Extracted data section start
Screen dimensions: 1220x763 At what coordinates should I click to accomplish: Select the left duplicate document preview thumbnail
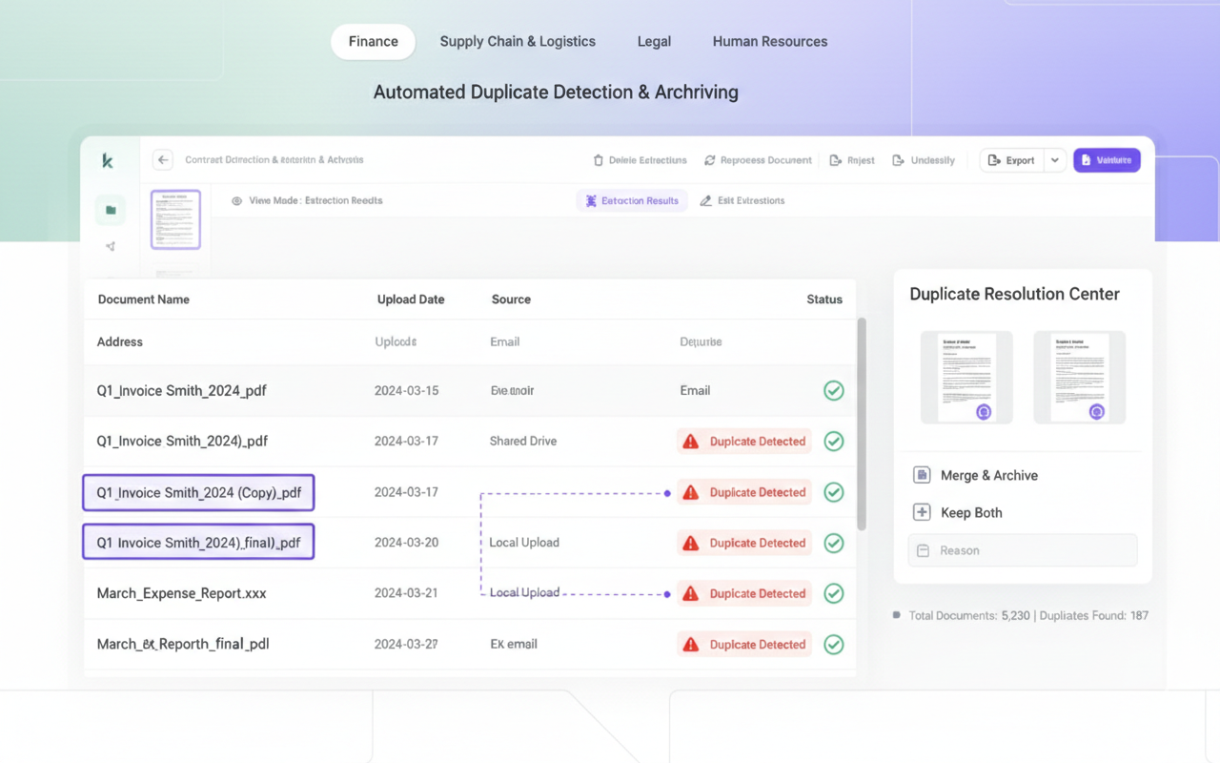966,378
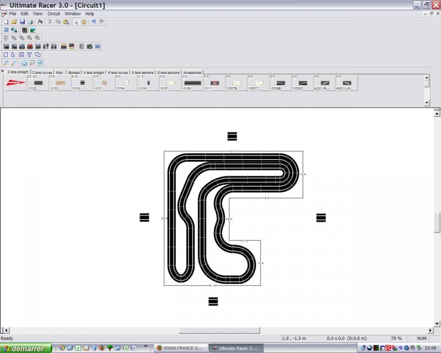The height and width of the screenshot is (353, 441).
Task: Toggle the arrow selection pointer tool
Action: [76, 22]
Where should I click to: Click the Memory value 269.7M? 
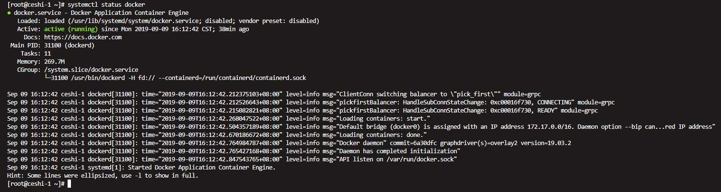[x=54, y=62]
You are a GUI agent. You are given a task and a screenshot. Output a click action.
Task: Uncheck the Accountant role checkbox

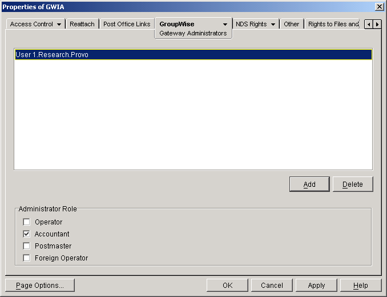pyautogui.click(x=26, y=234)
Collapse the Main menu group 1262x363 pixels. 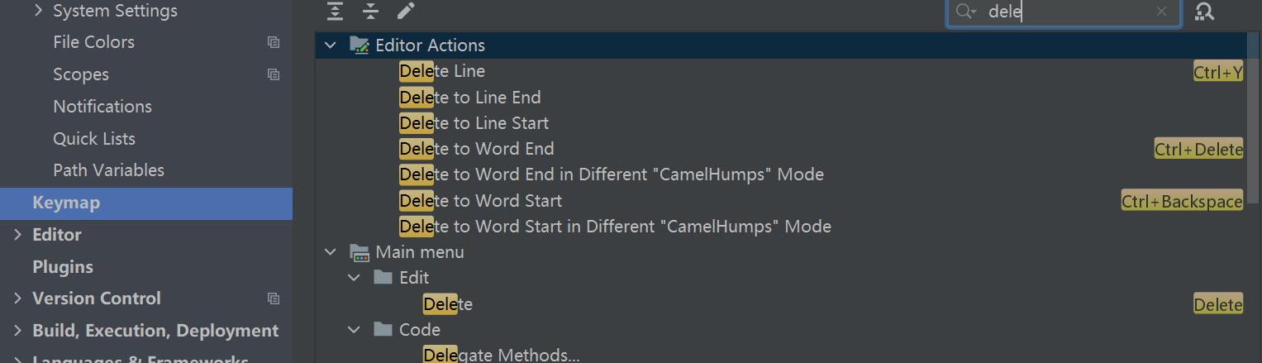coord(331,252)
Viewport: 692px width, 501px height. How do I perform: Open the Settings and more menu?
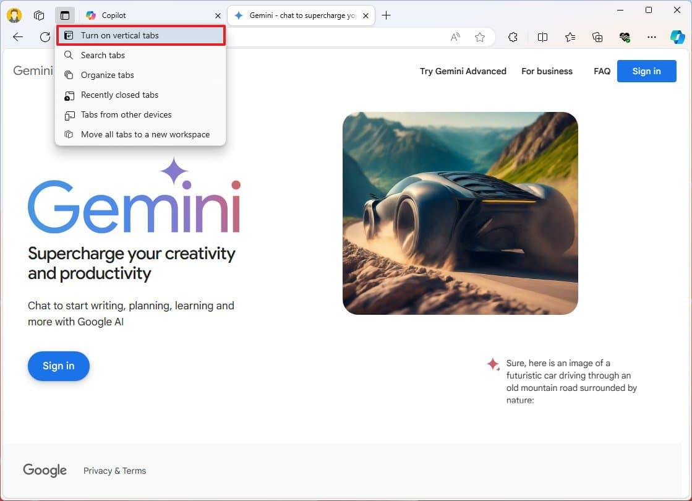click(x=652, y=37)
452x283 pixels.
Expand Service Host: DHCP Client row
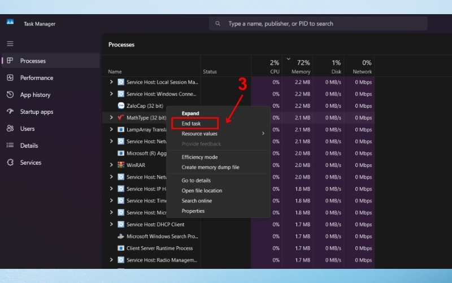(x=111, y=225)
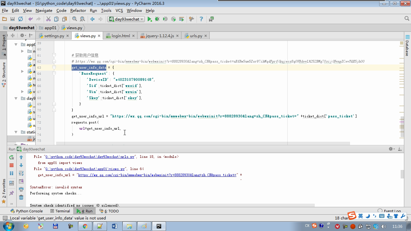Cut selection with the scissors icon
Viewport: 411px width, 231px height.
(48, 19)
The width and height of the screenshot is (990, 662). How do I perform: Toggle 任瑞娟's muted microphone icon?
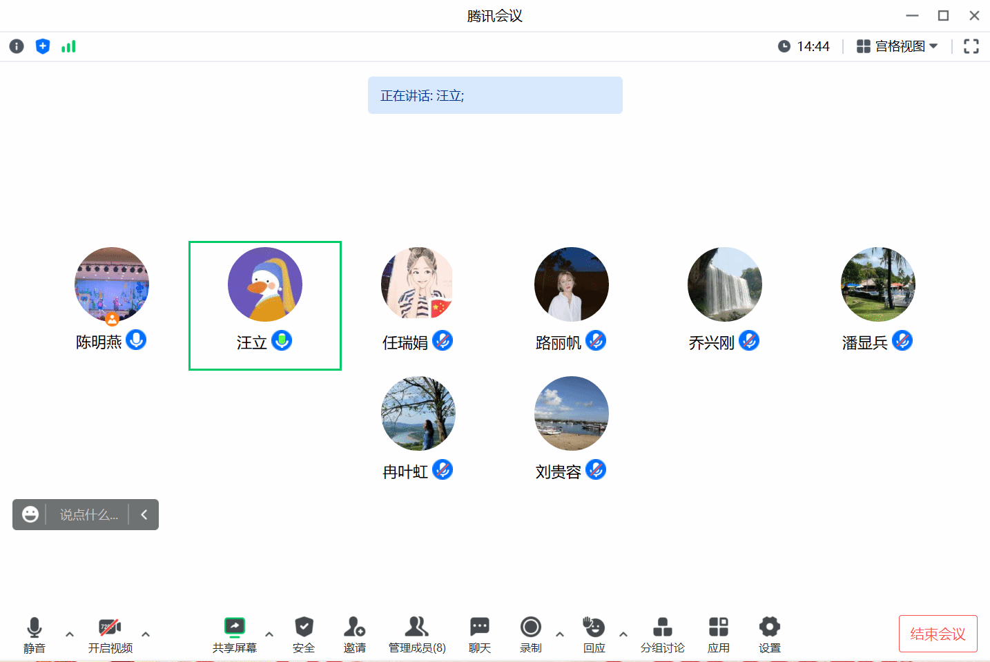443,340
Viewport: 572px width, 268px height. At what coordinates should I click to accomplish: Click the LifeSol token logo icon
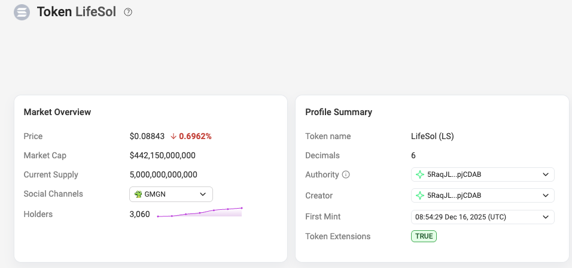click(22, 12)
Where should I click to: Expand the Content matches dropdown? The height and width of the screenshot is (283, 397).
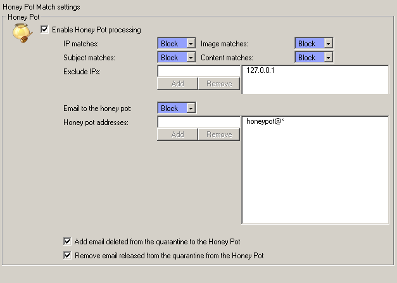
Extracted data section end
*Task requirements*. Every line from the one with "Viewport: 572px width, 268px" through the last line of the data must be copied exactly. Leave the pictures out.

*Task solution*.
Viewport: 572px width, 268px height. At what coordinates should I click to accomplish: Click the LifeSol token logo icon
click(22, 12)
Where should I click to: Expand the Content matches dropdown? The height and width of the screenshot is (283, 397).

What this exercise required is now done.